=== Begin Enclosure ===
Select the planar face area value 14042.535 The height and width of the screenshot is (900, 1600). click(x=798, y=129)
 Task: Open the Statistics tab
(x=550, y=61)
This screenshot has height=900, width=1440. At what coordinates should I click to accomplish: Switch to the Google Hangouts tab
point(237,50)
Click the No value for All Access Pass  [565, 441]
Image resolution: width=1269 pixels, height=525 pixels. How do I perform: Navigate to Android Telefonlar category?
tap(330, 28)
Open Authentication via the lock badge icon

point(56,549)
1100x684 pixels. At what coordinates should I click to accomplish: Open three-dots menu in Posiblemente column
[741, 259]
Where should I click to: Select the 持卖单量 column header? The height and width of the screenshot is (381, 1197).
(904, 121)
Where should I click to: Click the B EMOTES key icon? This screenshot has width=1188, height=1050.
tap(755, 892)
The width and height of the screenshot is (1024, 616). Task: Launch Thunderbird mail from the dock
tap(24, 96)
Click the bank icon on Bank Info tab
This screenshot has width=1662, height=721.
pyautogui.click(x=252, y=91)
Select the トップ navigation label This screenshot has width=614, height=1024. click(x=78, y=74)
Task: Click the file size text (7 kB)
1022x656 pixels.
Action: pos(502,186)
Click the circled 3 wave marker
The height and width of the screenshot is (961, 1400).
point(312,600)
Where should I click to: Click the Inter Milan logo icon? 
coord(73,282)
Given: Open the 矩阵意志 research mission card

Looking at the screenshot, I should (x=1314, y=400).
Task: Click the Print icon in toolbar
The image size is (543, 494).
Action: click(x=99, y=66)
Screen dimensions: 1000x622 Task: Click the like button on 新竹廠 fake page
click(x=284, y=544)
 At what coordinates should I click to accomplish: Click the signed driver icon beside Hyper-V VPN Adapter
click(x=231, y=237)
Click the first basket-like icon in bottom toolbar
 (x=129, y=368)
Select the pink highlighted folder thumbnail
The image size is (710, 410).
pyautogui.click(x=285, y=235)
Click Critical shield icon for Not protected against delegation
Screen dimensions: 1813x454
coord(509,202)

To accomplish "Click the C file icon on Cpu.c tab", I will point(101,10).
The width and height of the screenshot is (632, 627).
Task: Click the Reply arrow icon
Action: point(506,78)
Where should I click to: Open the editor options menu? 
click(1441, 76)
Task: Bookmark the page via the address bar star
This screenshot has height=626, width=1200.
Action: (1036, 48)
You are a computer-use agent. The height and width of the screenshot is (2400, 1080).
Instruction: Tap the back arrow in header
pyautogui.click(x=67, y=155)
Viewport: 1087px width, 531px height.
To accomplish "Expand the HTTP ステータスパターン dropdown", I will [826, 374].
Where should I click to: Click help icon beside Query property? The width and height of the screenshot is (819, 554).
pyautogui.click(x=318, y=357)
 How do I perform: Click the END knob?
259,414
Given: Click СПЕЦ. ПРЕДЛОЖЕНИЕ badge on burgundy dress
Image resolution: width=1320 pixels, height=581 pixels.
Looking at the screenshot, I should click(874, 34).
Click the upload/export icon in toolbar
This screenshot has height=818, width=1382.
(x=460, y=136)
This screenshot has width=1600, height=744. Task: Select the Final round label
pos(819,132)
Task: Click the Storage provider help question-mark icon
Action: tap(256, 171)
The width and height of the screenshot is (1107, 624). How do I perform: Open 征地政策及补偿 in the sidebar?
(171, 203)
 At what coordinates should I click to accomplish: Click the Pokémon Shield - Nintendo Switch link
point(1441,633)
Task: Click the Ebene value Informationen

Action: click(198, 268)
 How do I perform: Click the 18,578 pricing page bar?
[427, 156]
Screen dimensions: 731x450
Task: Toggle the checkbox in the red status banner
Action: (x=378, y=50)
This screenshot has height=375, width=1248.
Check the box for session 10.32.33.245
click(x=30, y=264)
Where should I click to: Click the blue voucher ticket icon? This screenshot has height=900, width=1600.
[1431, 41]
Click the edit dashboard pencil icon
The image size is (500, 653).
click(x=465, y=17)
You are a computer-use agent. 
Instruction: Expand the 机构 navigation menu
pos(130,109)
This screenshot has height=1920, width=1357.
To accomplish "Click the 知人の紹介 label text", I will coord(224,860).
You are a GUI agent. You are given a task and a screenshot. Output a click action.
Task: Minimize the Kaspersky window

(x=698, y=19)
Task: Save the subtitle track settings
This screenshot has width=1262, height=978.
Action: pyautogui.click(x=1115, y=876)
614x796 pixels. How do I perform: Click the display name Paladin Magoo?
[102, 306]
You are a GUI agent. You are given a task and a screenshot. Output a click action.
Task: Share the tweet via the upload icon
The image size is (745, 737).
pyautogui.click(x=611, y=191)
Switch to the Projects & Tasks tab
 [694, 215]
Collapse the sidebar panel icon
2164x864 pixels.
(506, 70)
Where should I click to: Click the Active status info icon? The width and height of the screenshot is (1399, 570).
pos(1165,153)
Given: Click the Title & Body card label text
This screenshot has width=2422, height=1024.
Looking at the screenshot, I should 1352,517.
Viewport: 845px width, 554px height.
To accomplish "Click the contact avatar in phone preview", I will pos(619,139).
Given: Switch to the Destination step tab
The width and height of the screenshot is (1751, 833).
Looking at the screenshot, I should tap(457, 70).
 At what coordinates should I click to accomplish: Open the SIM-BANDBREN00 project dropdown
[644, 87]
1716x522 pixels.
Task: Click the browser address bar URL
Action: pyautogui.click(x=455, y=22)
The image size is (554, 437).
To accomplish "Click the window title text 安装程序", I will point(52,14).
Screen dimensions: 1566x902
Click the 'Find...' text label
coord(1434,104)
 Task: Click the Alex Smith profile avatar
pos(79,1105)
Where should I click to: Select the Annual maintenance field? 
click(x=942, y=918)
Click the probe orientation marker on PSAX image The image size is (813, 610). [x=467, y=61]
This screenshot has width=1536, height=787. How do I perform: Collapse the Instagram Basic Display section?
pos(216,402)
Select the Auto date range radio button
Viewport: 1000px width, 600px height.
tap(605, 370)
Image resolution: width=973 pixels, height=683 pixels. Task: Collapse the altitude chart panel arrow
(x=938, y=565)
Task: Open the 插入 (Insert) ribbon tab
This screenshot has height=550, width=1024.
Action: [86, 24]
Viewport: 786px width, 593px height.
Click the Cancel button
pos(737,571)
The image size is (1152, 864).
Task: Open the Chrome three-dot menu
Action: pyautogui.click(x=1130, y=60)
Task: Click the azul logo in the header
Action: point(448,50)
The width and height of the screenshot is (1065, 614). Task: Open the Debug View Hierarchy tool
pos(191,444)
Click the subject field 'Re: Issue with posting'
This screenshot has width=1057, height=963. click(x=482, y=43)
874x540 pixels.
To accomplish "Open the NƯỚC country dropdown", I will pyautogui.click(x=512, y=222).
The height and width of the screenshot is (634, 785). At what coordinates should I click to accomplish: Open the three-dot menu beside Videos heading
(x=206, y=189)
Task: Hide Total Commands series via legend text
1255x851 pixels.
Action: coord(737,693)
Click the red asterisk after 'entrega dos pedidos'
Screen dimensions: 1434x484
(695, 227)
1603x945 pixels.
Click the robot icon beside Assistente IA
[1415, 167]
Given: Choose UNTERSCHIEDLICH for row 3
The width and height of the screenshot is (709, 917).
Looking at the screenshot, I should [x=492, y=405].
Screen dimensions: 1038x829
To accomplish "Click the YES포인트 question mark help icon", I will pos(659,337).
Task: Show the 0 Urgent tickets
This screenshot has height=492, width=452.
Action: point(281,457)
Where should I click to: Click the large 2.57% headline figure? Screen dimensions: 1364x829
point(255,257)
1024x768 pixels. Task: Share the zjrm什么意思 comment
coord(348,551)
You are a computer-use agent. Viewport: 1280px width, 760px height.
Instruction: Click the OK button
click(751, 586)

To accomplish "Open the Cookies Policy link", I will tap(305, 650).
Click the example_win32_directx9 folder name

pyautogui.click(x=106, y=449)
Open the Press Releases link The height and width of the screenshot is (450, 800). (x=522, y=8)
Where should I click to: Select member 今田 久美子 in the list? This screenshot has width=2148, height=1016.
=== End Enclosure ===
- WHAT NEEDS TO BE DONE -
In the data above, find the line that contains "Click the probe" and the line that contains "874x540 pixels.". Repeat exactly those lines and every line between them, and only those.

- TASK OUTPUT -
Click the probe orientation marker on PSAX image The image size is (813, 610). [x=467, y=61]
This screenshot has width=1536, height=787. How do I perform: Collapse the Instagram Basic Display section?
pos(216,402)
Select the Auto date range radio button
Viewport: 1000px width, 600px height.
tap(605, 370)
Image resolution: width=973 pixels, height=683 pixels. Task: Collapse the altitude chart panel arrow
(x=938, y=565)
Task: Open the 插入 (Insert) ribbon tab
This screenshot has height=550, width=1024.
Action: [86, 24]
Viewport: 786px width, 593px height.
Click the Cancel button
pos(737,571)
The image size is (1152, 864).
Task: Open the Chrome three-dot menu
Action: pyautogui.click(x=1130, y=60)
Task: Click the azul logo in the header
Action: point(448,50)
The width and height of the screenshot is (1065, 614). Task: Open the Debug View Hierarchy tool
pos(191,444)
Click the subject field 'Re: Issue with posting'
This screenshot has width=1057, height=963. click(x=482, y=43)
874x540 pixels.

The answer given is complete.